Extraction and evaluation of transcription factor gene-disease association

Genes are the basic blueprints used by the cells in our body. When a gene is modified, the cells in our body can be affected; in the worst case, this can cause a disease. A researcher can often be faced with several candidate genes to study in relation to a particular disease, and choosing the genes with the best potential for discovery is important for making the best use of research resources. Around the world, researchers are studying thousands of different genes to understand their roles in health and disease states. Their findings – in the form of abstracts and annotations – are captured in a variety of databases. However, this vast source of biomedical literature is an under-utilized resource. Powerful computational biology methods are required to allow researchers to mine this information. Warren Cheung is developing an automated system that can examine the available biomedical literature and quantitatively determine which genes are most likely involved in a particular disease.

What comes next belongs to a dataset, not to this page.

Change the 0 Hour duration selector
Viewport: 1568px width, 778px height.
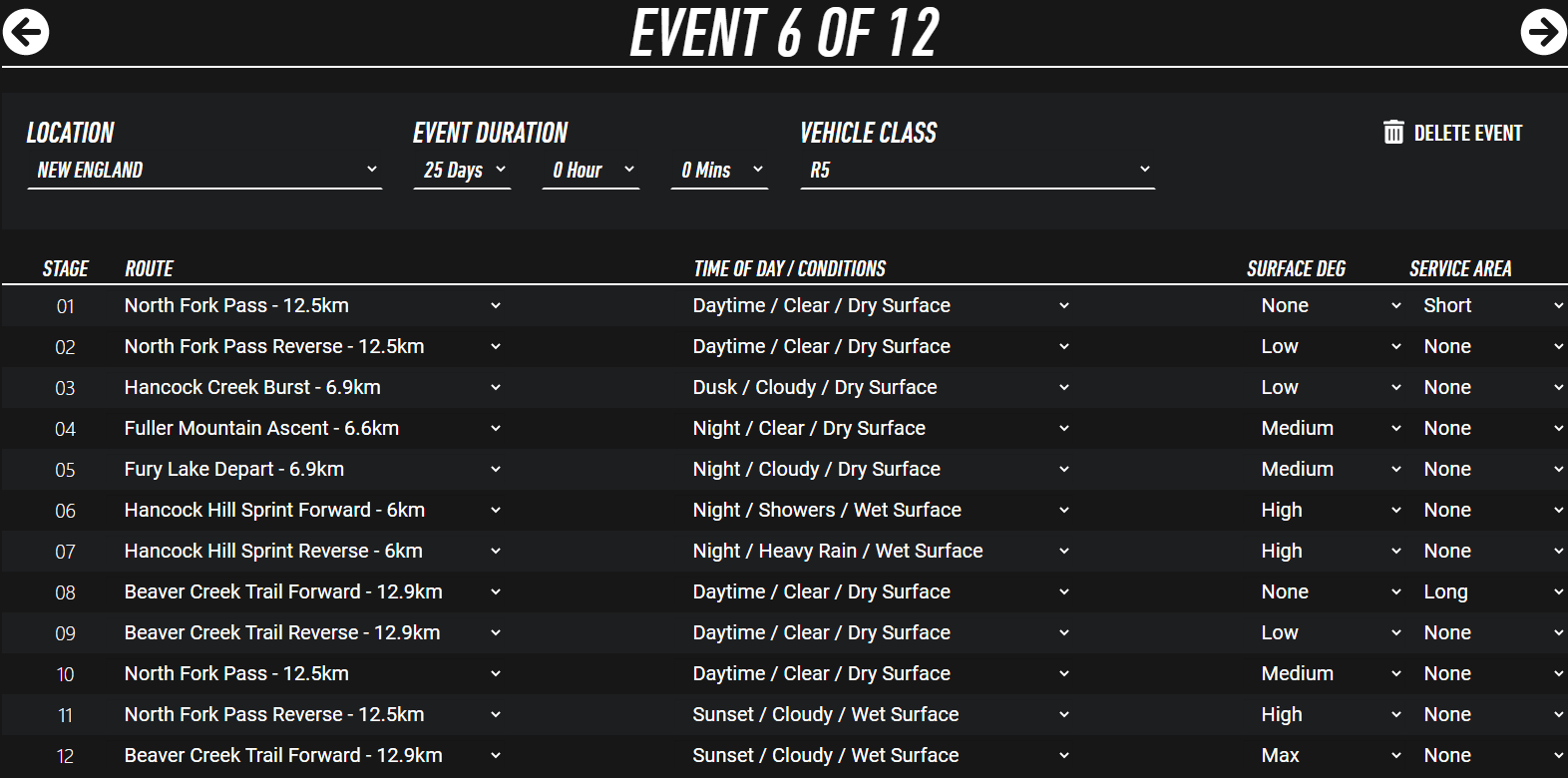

Not only will the system identify previous relevant findings, its integration of data and annotations from many studies is expected to identify previously unknown associations between genes and diseases. Cheung’s research will initially focus on the involvement of transcription factor genes in brain diseases and cancer. However, the techniques developed and tested will be easily adaptable to all types of genes and diseases. Cheung’s award is jointly funded by MSFHR and the Down Syndrome Research Foundation. With the ability to automatically look at all the papers that have been published on genes and their functions, this system will make unbiased predictions and previously unknown linkages. This promises to be a powerful tool for understanding genes and disease.